> _Work required_
Go through the material below and report how many lines contain "Given". Give only the number.

#####

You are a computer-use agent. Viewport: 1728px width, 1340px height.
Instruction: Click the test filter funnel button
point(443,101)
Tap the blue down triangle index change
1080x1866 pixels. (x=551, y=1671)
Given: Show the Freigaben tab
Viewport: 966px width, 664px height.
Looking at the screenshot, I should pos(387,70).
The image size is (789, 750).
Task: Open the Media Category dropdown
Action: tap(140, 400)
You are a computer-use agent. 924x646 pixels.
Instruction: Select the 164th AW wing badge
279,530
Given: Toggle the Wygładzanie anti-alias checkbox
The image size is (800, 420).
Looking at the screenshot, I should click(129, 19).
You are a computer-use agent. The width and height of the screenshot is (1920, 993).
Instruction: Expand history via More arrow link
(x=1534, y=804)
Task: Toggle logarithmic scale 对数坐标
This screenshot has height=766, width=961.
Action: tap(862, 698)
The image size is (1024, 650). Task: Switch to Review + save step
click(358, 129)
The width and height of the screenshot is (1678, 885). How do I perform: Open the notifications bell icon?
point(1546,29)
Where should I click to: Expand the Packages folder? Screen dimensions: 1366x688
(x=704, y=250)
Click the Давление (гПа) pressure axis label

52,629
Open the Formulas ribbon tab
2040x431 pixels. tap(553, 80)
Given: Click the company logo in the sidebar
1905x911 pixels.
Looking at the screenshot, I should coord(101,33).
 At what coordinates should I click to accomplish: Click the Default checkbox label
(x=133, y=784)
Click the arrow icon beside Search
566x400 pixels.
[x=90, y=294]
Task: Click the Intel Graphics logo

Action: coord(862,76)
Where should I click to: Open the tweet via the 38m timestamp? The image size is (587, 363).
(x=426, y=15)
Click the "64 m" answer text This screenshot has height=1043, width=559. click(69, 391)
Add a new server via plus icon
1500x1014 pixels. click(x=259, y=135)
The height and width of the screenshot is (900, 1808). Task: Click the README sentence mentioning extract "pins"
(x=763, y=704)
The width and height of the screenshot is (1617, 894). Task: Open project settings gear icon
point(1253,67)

#####

> _Finished task_
3